Santiago y San Juan. Ambos. Ahora, pese a que comparten cordillera y los separan apenas unos 13 kilómetros en línea recta, son dos valles muy diferentes, como diferentes son los gustos del viajero que debe decidir cuál visitar primero como destino final, es decir, no como parada de paso en la ruta hacia el pico Duarte.
La primera diferencia tiene que ver con el grado de dificultad para alcanzarlos partiendo de las rutas “oficiales” desde una comunidad.
Para llegar al valle de Bao salimos desde Mata Grande, en San José de las Matas, recorremos 32 kilómetros de puras pruebas físicas entre pinares y pequeños bosques nublados y alcanzamos la caseta en el segundo día.
Para muchos, es el recorrido que muestra los más espectaculares paisajes del Parque Nacional Armando Bermúdez.
Los contratiempos, la media vida que se deja en el Filo de la Navaja, merecen otra escritura. Además, todo se olvida cuando los pies alcanzan la vieja caseta ubicada a 1,800 metros sobre el nivel del mar.
Para llegar al Tetero, al noreste de la provincia San Juan, partimos de La Ciénaga de Manabao (Jarabacoa, La Vega), atravesamos varias casetas de descanso y sudamos la gota gorda hasta llegar al Cruce, el punto donde los caminos se bifurcan: a la derecha hacia el pico y a la izquierda hacia el Tetero.
A partir de aquí el sendero de bajadas y suaves subidas no es tan complicado. En total, 18 kilómetros hasta alcanzar los 1,562 metros sobre el nivel del mar, en el Parque Nacional José del Carmen Ramírez.
PAISAJES. La otra gran diferencia entre los valles más visitados de la cordillera Central dominicana es el color de su fondo: amarillo en el Bao y verde en el Tetero.
Debido a las características del suelo, en el centro del Bao no crecen pinos ni otros árboles, solo pajones, grandes pajones que absorben el agua de los pequeños riachuelos y manantiales que terminan entregándole sus aguas al río Bao.
También por este motivo es poco lo que se puede hacer en medio del valle, porque el suelo es una especie de esponja mojada y fácilmente te “enchumbas” cuando pisas.
El Tetero, en cambio, es pura yerba que crece en suelo firme, con una isla de pinos a un costado de su centro. Lo primero que hacemos muchos al llegar es correr, correr y correr a toda velocidad por su largo “lecho” pegando un grito enorme de felicidad. Y hay quienes prefieren jugar pelota o tenderse a mirar el cielo que aquí tiene un azul brillante diferente al azul del resto del cielo.

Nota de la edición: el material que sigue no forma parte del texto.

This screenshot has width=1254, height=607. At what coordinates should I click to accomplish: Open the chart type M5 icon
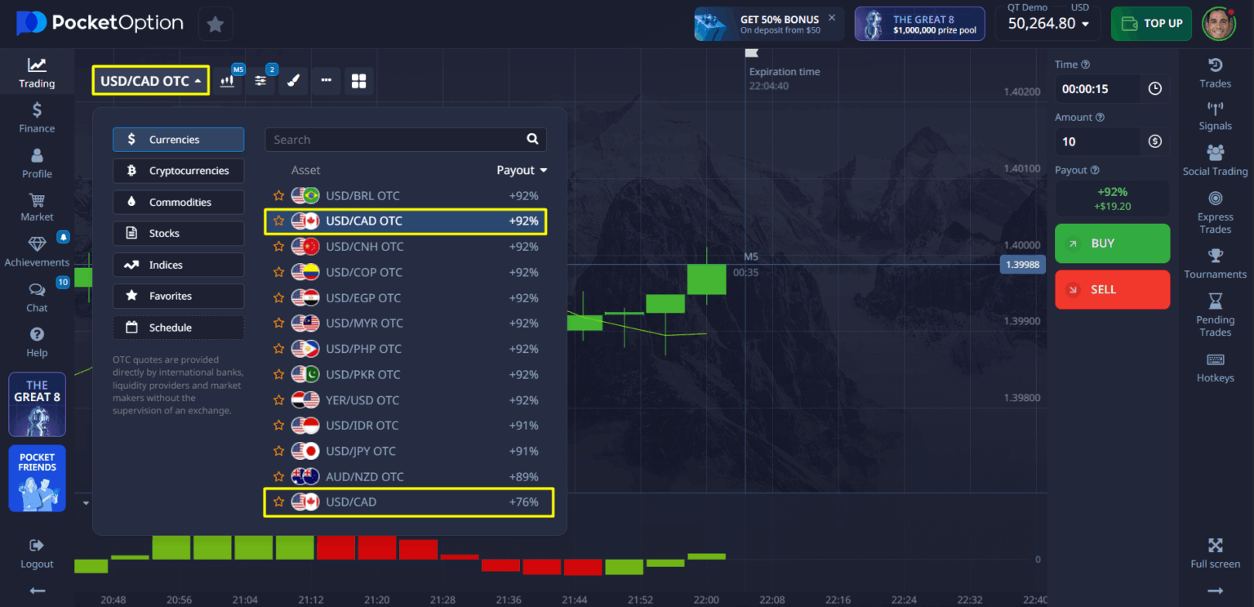pos(229,81)
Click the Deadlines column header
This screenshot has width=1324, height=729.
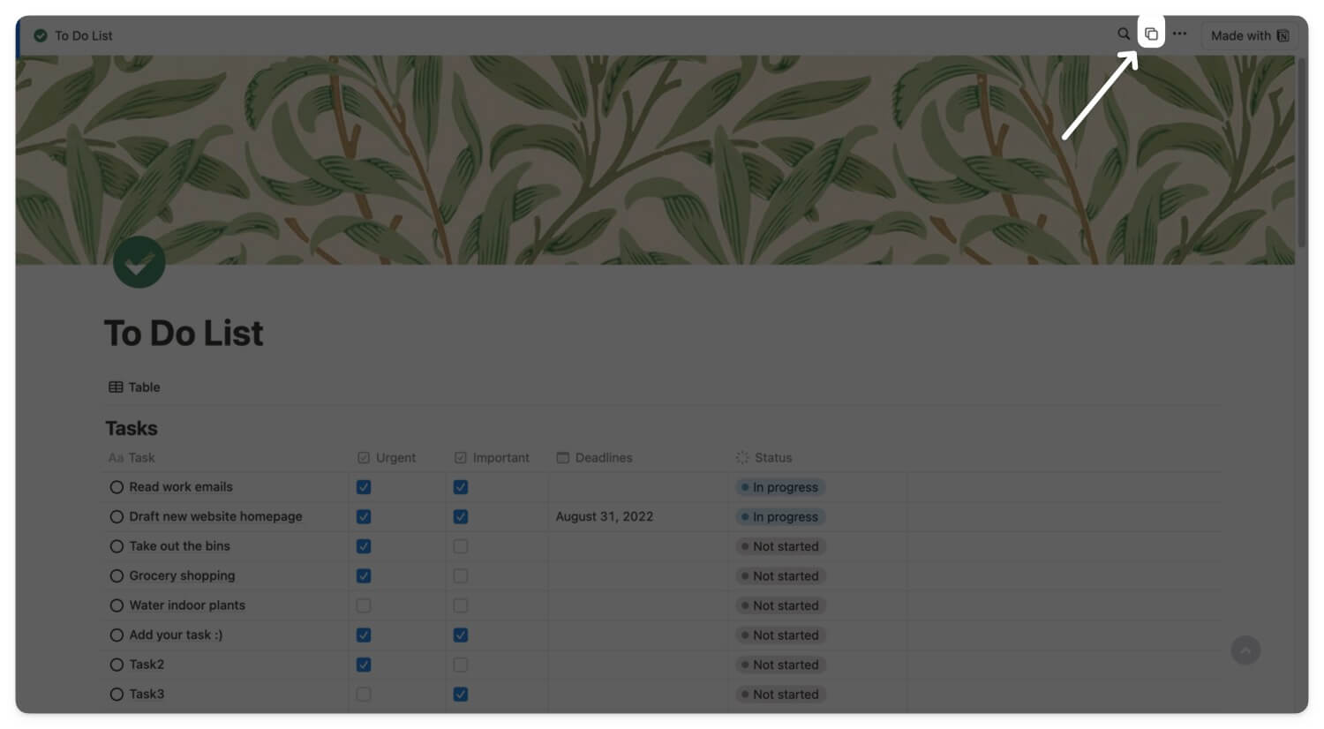594,457
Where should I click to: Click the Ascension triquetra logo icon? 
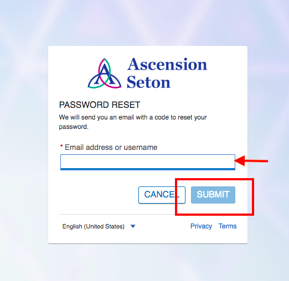tap(105, 74)
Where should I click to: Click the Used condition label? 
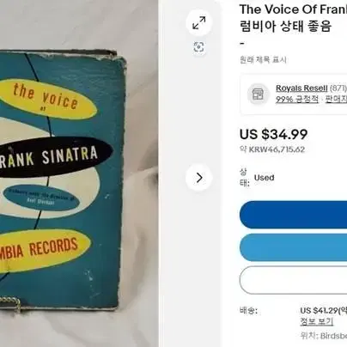(264, 178)
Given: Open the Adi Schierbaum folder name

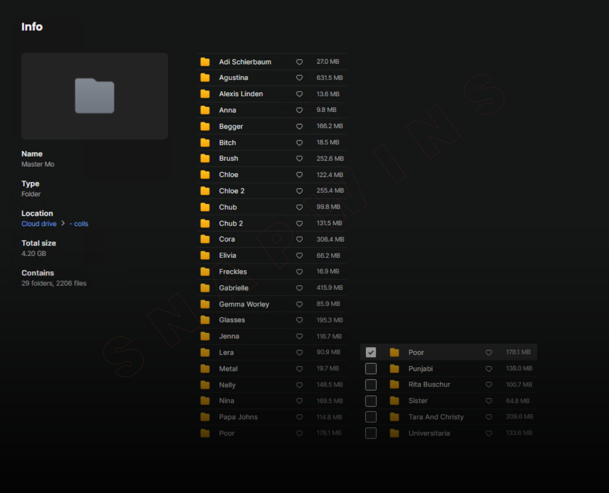Looking at the screenshot, I should coord(245,62).
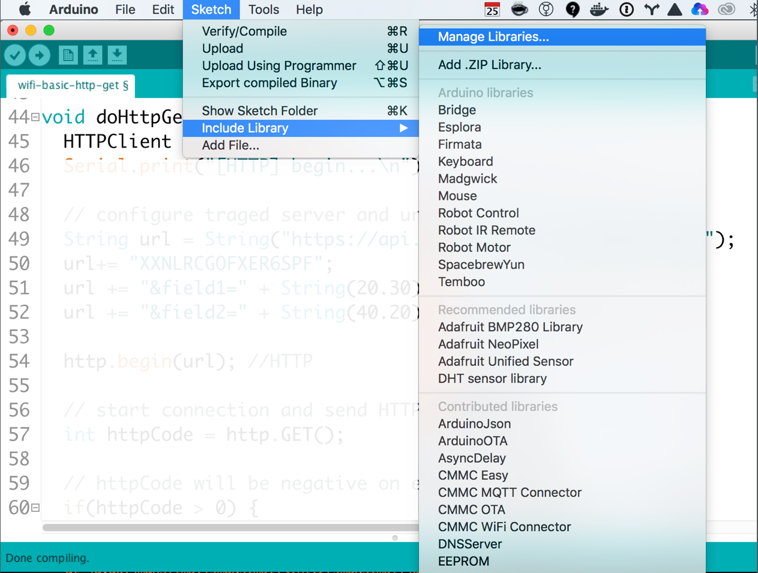758x573 pixels.
Task: Click the Open sketch up-arrow icon
Action: click(x=92, y=55)
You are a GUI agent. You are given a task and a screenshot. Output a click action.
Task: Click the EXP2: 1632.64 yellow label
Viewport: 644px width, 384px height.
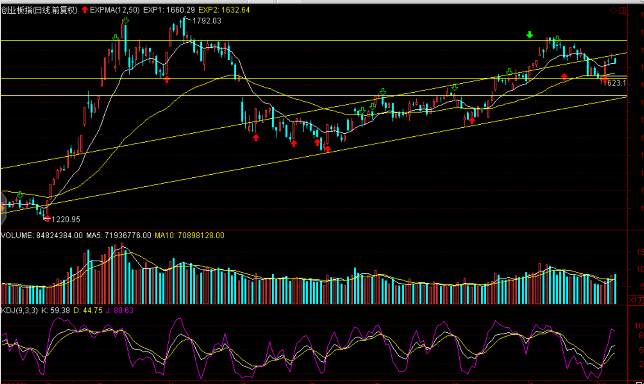224,10
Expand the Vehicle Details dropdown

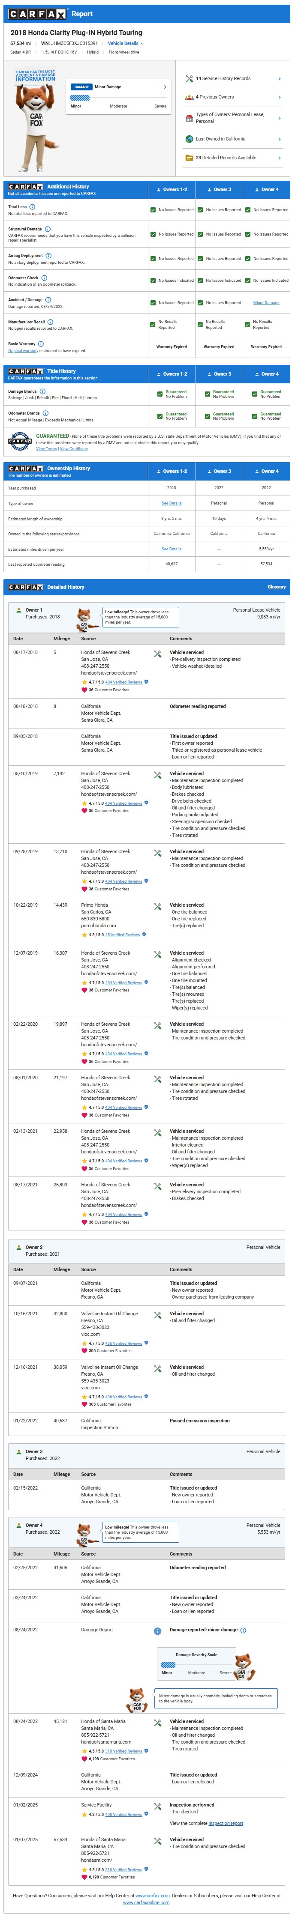tap(125, 44)
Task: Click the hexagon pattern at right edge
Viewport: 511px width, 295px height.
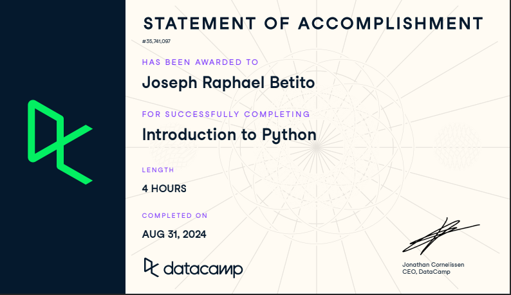Action: tap(457, 142)
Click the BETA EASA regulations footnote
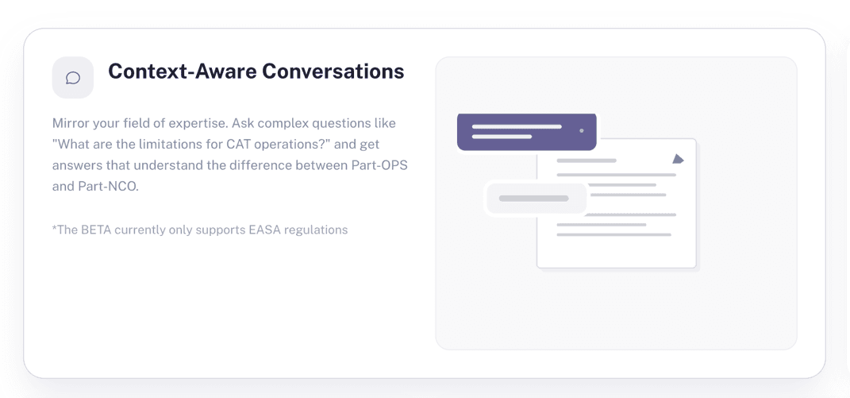The image size is (850, 398). (200, 230)
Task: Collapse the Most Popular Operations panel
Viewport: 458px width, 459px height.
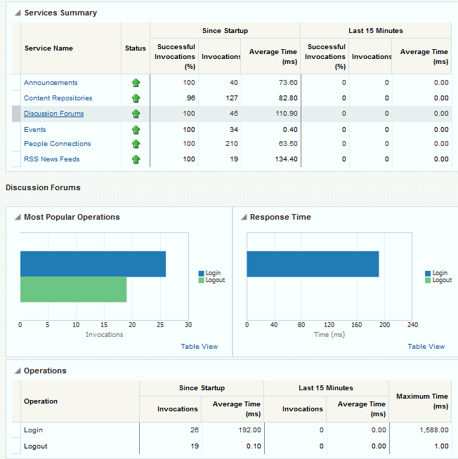Action: click(18, 218)
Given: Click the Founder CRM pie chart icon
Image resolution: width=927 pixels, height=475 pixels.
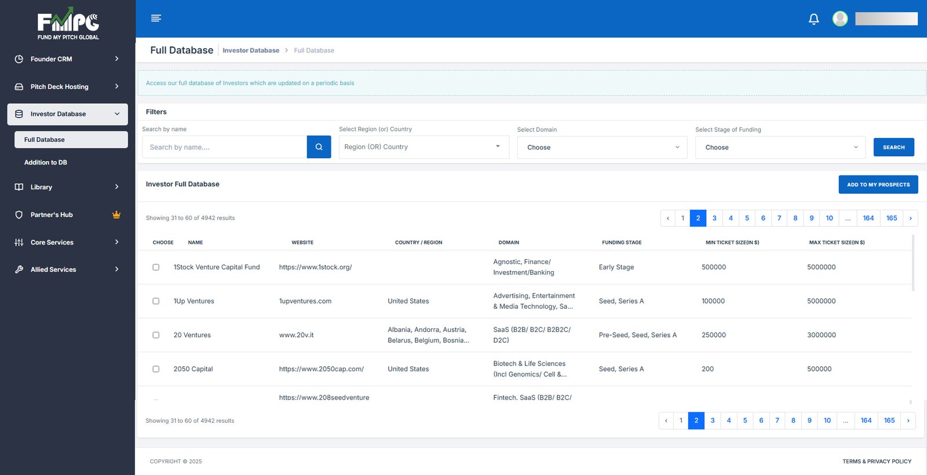Looking at the screenshot, I should (x=19, y=59).
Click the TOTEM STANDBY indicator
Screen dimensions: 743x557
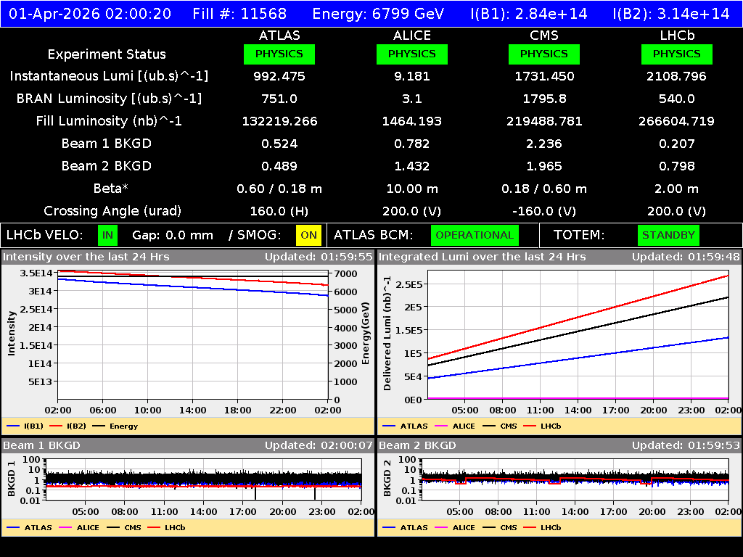(668, 235)
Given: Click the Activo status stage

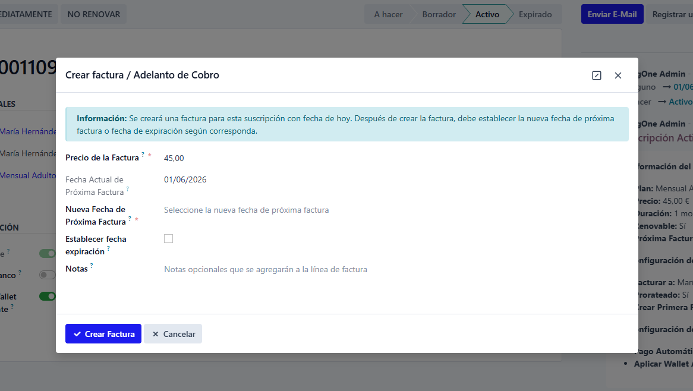Looking at the screenshot, I should (x=487, y=14).
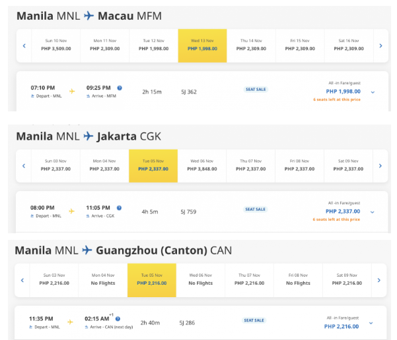Expand the Guangzhou flight 5J 286 fare details
Image resolution: width=397 pixels, height=340 pixels.
pyautogui.click(x=371, y=323)
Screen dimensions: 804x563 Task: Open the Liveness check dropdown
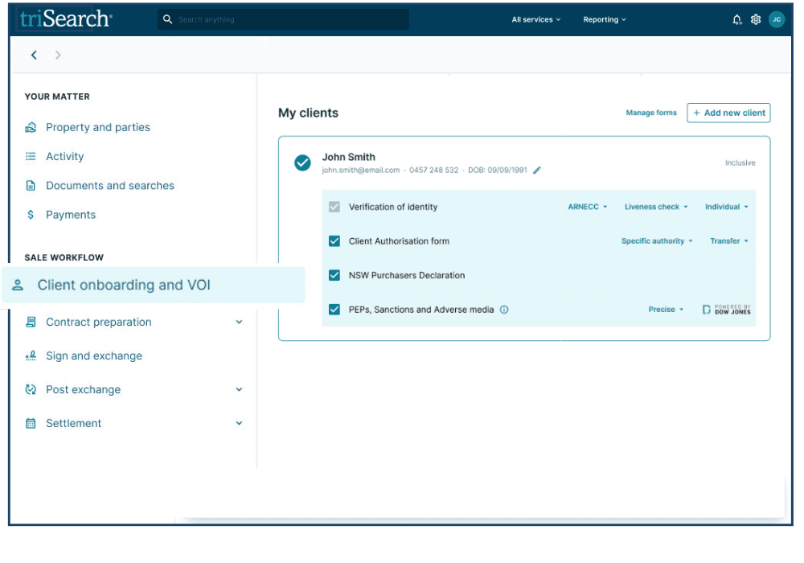656,208
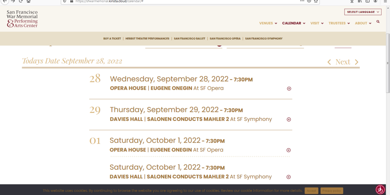This screenshot has width=390, height=195.
Task: Open the Privacy policy button
Action: [332, 191]
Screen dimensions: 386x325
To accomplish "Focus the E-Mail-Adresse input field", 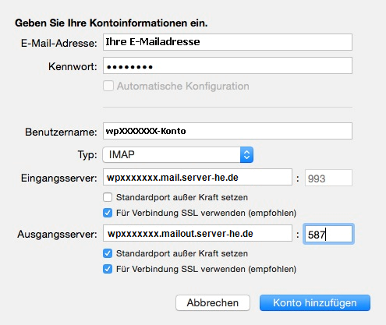I will click(228, 42).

PERNOCTAR. Es más acogedor el Tetero porque hace justo dos años, gracias a la gestión de la fundación Desde el Medio y el Ministerio de Medio Ambiente, el centro de visitantes fue remozado y provisto de paneles solares y un sistema de comunicación por radio.
La caseta del Bao está a la espera de estas remodelaciones pero igual caben muchas personas y hay lugar en el patio para varias casas de campaña.
DEL BAÑO. El río Bao está cerquita de la caseta, bajando por un sendero cuya pendiente se torna un poco peligrosa cuando llueve. Es de aguas oscuras y algo bravas. En el Tetero, luego de entre cinco y diez minutos de caminata se alcanzan los charcos cristalinos del Yaque del Sur y el balneario La Ballena, rodeado de enormes piedras claras.
Las noches son despejadas en ambos lugares, algo sobrecogedoras en el Bao porque este valle está rodeado de altas montañas y es más pequeño que el Tetero.
En fin, una opción de senderismo algo extremo y una estadía más enigmática y solitaria sobre un alto la ofrece el Bao; una opción más parecida a los campamentos de verano, a ras de tierra, el Tetero (que agrega a su paisaje grandes áreas cubiertas de helechos y petroglifos que evidencian el legado cultural dejado allí por los aborígenes de la isla).
Ambos: frío, mucho frío en las noches; largas y acogedoras jornadas frente al crispar de una fogata y la sensación de estar en un universo paralelo donde no existe la palabra “ciudad”.